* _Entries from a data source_
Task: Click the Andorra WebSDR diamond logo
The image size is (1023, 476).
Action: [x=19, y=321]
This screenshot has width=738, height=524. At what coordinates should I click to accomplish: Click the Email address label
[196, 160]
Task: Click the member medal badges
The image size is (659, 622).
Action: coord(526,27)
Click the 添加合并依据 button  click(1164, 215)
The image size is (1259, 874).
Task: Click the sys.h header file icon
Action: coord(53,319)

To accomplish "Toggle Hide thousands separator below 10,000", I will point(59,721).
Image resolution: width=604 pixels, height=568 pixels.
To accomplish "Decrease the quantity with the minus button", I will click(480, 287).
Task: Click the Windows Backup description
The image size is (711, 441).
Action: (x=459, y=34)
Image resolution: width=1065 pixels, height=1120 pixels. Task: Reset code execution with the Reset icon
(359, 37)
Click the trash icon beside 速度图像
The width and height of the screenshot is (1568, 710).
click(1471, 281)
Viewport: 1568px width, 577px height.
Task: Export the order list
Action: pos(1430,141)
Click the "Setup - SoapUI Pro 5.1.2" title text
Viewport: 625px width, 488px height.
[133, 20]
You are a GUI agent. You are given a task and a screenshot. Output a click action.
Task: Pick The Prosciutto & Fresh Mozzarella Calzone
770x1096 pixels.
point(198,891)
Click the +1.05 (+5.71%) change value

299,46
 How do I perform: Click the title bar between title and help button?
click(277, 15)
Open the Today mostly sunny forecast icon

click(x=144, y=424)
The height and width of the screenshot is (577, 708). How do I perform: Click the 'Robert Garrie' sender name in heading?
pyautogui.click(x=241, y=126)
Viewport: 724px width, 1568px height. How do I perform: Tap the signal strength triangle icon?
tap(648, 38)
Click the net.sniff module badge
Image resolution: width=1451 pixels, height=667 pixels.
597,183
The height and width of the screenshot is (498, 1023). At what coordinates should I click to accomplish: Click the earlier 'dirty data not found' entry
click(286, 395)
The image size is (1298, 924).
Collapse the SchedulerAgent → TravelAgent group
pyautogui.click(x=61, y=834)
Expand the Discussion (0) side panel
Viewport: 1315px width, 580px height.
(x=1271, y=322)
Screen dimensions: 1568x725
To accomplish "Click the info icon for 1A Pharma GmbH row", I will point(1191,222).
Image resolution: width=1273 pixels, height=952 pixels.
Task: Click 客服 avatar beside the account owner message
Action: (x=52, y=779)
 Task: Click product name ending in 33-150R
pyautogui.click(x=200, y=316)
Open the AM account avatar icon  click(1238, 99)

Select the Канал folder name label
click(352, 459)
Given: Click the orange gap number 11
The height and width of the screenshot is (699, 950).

* _PROBLEM DESCRIPTION_
Express every line of the entries above as a Markdown table with two columns, "No." and "Line", numbering the rows in order and leaving out blank lines.

* _EXERCISE SOLUTION_
| No. | Line |
|---|---|
| 1 | Task: Click the Andorra WebSDR diamond logo |
| 2 | The image size is (1023, 476). |
| 3 | Action: [x=19, y=321] |
| 4 | This screenshot has width=738, height=524. At what coordinates should I click to accomplish: Click the Email address label |
| 5 | [196, 160] |
| 6 | Task: Click the member medal badges |
| 7 | The image size is (659, 622). |
| 8 | Action: coord(526,27) |
| 9 | Click the 添加合并依据 button  click(1164, 215) |
| 10 | The image size is (1259, 874). |
| 11 | Task: Click the sys.h header file icon |
| 12 | Action: coord(53,319) |
| 13 | To accomplish "Toggle Hide thousands separator below 10,000", I will point(59,721). |
| 14 | Image resolution: width=604 pixels, height=568 pixels. |
| 15 | To accomplish "Decrease the quantity with the minus button", I will click(480, 287). |
| 16 | Task: Click the Windows Backup description |
| 17 | The image size is (711, 441). |
| 18 | Action: (x=459, y=34) |
| 19 | Image resolution: width=1065 pixels, height=1120 pixels. Task: Reset code execution with the Reset icon |
| 20 | (359, 37) |
| 21 | Click the trash icon beside 速度图像 |
| 22 | The width and height of the screenshot is (1568, 710). |
| 23 | click(1471, 281) |
| 24 | Viewport: 1568px width, 577px height. |
| 25 | Task: Export the order list |
| 26 | Action: pos(1430,141) |
| 27 | Click the "Setup - SoapUI Pro 5.1.2" title text |
| 28 | Viewport: 625px width, 488px height. |
| 29 | [133, 20] |
| 30 | You are a GUI agent. You are given a task and a screenshot. Output a click action. |
| 31 | Task: Pick The Prosciutto & Fresh Mozzarella Calzone |
| 32 | 770x1096 pixels. |
| 33 | point(198,891) |
| 34 | Click the +1.05 (+5.71%) change value |
| 35 | 299,46 |
| 36 |  How do I perform: Click the title bar between title and help button? |
| 37 | click(277, 15) |
| 38 | Open the Today mostly sunny forecast icon |
| 39 | click(x=144, y=424) |
| 40 | The height and width of the screenshot is (577, 708). How do I perform: Click the 'Robert Garrie' sender name in heading? |
| 41 | pyautogui.click(x=241, y=126) |
| 42 | Viewport: 724px width, 1568px height. How do I perform: Tap the signal strength triangle icon? |
| 43 | tap(648, 38) |
| 44 | Click the net.sniff module badge |
| 45 | Image resolution: width=1451 pixels, height=667 pixels. |
| 46 | 597,183 |
| 47 | The height and width of the screenshot is (498, 1023). At what coordinates should I click to accomplish: Click the earlier 'dirty data not found' entry |
| 48 | click(286, 395) |
| 49 | The image size is (1298, 924). |
| 50 | Collapse the SchedulerAgent → TravelAgent group |
| 51 | pyautogui.click(x=61, y=834) |
| 52 | Expand the Discussion (0) side panel |
| 53 | Viewport: 1315px width, 580px height. |
| 54 | (x=1271, y=322) |
| 55 | Screen dimensions: 1568x725 |
| 56 | To accomplish "Click the info icon for 1A Pharma GmbH row", I will point(1191,222). |
| 57 | Image resolution: width=1273 pixels, height=952 pixels. |
| 58 | Task: Click 客服 avatar beside the account owner message |
| 59 | Action: (x=52, y=779) |
| 60 |  Task: Click product name ending in 33-150R |
| 61 | pyautogui.click(x=200, y=316) |
| 62 | Open the AM account avatar icon  click(1238, 99) |
| 63 | Select the Канал folder name label |
| 64 | click(352, 459) |
| 65 | Given: Click the orange gap number 11 |
| 66 | The height and width of the screenshot is (699, 950). |